PAT A1053 Path of Equal Weight (30分) (DFS + 剪枝)

本文详细解析了PAT甲级竞赛题A1053路径等权问题,介绍如何通过深度优先搜索(DFS)算法找出所有路径权值等于给定数值的树路径,并提供两种解决方案,一种为剪枝回溯法,另一种为记录所有结果再输出。

PAT甲级:A1053 Path of Equal Weight (30分)

Given a non-empty tree with root R, and with weight Wi assigned to each tree node Ti. The weight of a path from R to L is defined to be the sum of the weights of all the nodes along the path from R to any leaf node L.

Now given any weighted tree, you are supposed to find all the paths with their weights equal to a given number. For example, let’s consider the tree showed in the following figure: for each node, the upper number is the node ID which is a two-digit number, and the lower number is the weight of that node. Suppose that the given number is 24, then there exists 4 different paths which have the same given weight: {10 5 2 7}, {10 4 10}, {10 3 3 6 2} and {10 3 3 6 2}, which correspond to the red edges in the figure.

Input Specification:

Each input file contains one test case. Each case starts with a line containing 0<N≤100, the number of nodes in a tree, M (<N), the number of non-leaf nodes, and 0<S<230, the given weight number. The next line contains N positive numbers where Wi (<1000) corresponds to the tree node Ti. Then M lines follow, each in the format:

ID K ID[1] ID[2] ... ID[K]

where ID is a two-digit number representing a given non-leaf node, K is the number of its children, followed by a sequence of two-digit ID's of its children. For the sake of simplicity, let us fix the root ID to be 00.

Output Specification:

For each test case, print all the paths with weight S in non-increasing order. Each path occupies a line with printed weights from the root to the leaf in order. All the numbers must be separated by a space with no extra space at the end of the line.

Note: sequence {A1,A2,⋯,An} is said to be greater than sequence {B1,B2,⋯,Bm} if there exists 1≤k<min{n,m} such that Ai=Bi for i=1,⋯,k, and Ak+1>Bk+1.

Sample Input:

20 9 24
10 2 4 3 5 10 2 18 9 7 2 2 1 3 12 1 8 6 2 2
00 4 01 02 03 04
02 1 05
04 2 06 07
03 3 11 12 13
06 1 09
07 2 08 10
16 1 15
13 3 14 16 17
17 2 18 19

Sample Output:

10 5 2 7
10 4 10
10 3 3 6 2
10 3 3 6 2
  • 题意:给出一棵树,树中每个结点包含编号和权值,编号从 0~N,要求输出从根节点到某一叶子结点路径上各结点的权值(要求这条路径上的权值和等于给定的 W ),如果有多条路径满足条件,则按照降序输出各个路径,例如 a = [10, 5, 2],b = [10, 4, 9],则说 a > b,因为第二项中 5 > 4。
  • 分析:其实考察的就是DFS,每个结点有两个属性,所以定义一个结构体数组,每个元素包含其权值和孩子结点的编号。因为要求降序输出,可以在读入孩子结点的时候就按照其权值降序排序。之后在DFS中传入结点编号 u 与当前权值和 sum 两个属性,如果 sum大于W 或者 sum等于W但当前结点不是叶子结点则退出(剪枝),如果满足条件则直接输出当前路径的权值。另一种方式则是先记录下所有满足条件的路径,之后再一起输出。

方法一:(剪枝回溯)

*数据摘录*:
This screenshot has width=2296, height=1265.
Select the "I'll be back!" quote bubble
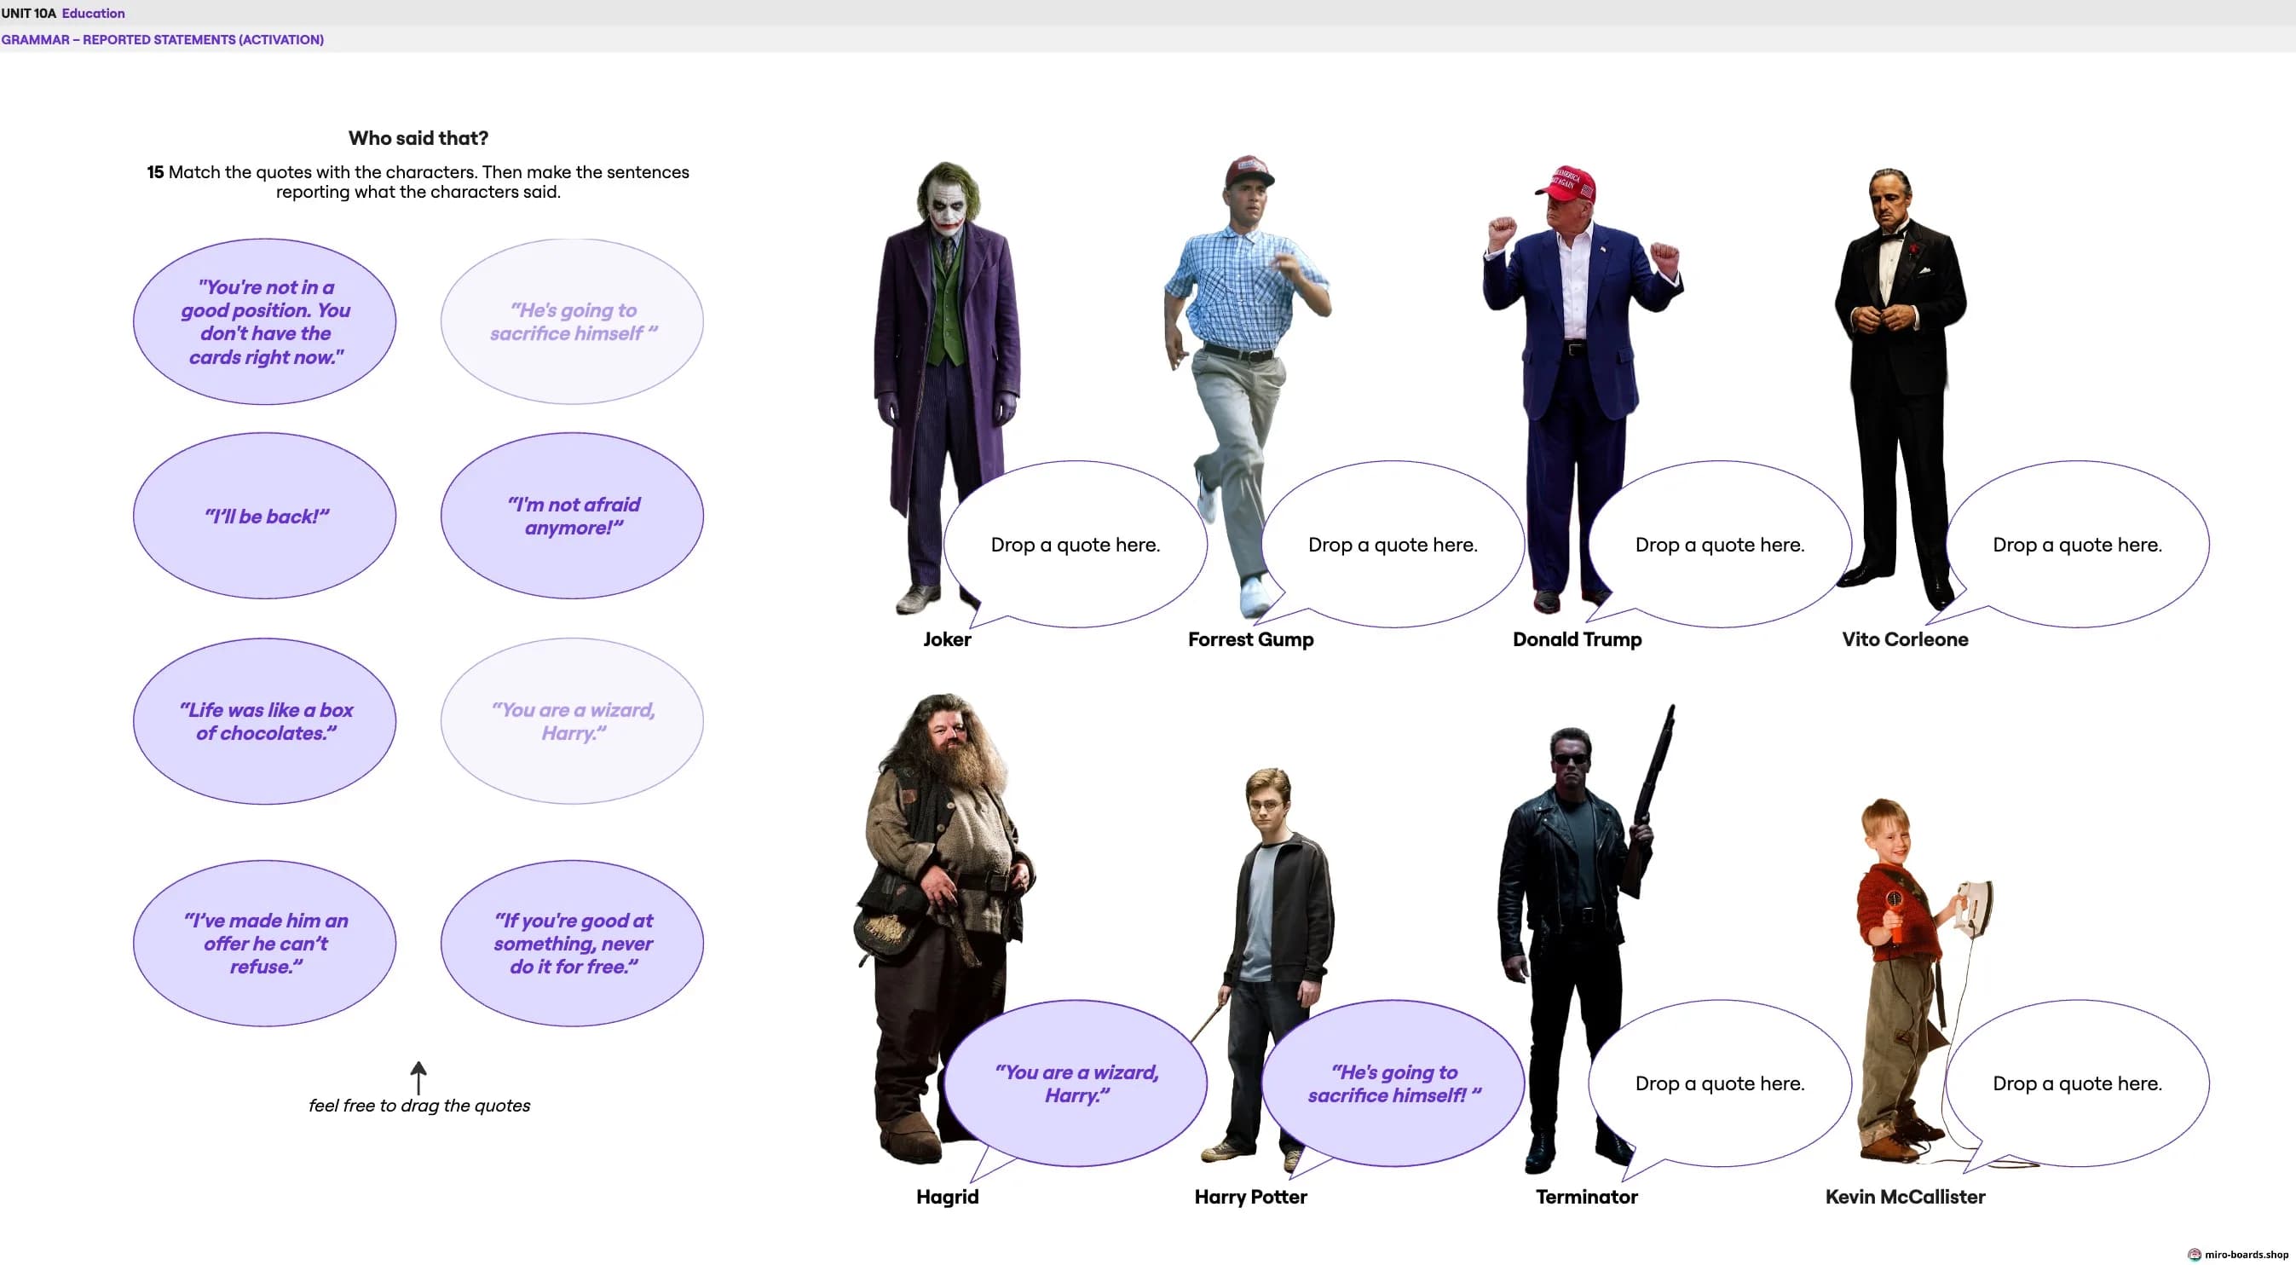(x=265, y=516)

*任务要求*:
- a) 请输出原文节选中从"For each test"一直到"i=1,⋯,k, and Ak+1>Bk+1."的全部文字,原样照录。
- b) 根据原文节选的分析部分,为了实现降序输出,读入孩子结点时应怎样处理?
- c) 下列说法是否与原文节选相符?请逐条回答"是"或"否",并原样引用原文中起决定作用的文字。
(i) 题目把根结点的编号固定为 00。
(ii) 输出时,每条路径上的各个数字用逗号分隔。
(iii) 方法一采用的是先记录所有结果、再统一输出的做法。

*逐题解答*:
- a)
For each test case, print all the paths with weight S in non-increasing order. Each path occupies a line with printed weights from the root to the leaf in order. All the numbers must be separated by a space with no extra space at the end of the line.

Note: sequence {A1,A2,⋯,An} is said to be greater than sequence {B1,B2,⋯,Bm} if there exists 1≤k<min{n,m} such that Ai=Bi for i=1,⋯,k, and Ak+1>Bk+1.

- b) 在读入孩子结点的时候就按照其权值降序排序。

- c)
(i) 是。"For the sake of simplicity, let us fix the root ID to be 00."
(ii) 否。"All the numbers must be separated by a space with no extra space at the end of the line."
(iii) 否。"方法一:(剪枝回溯)"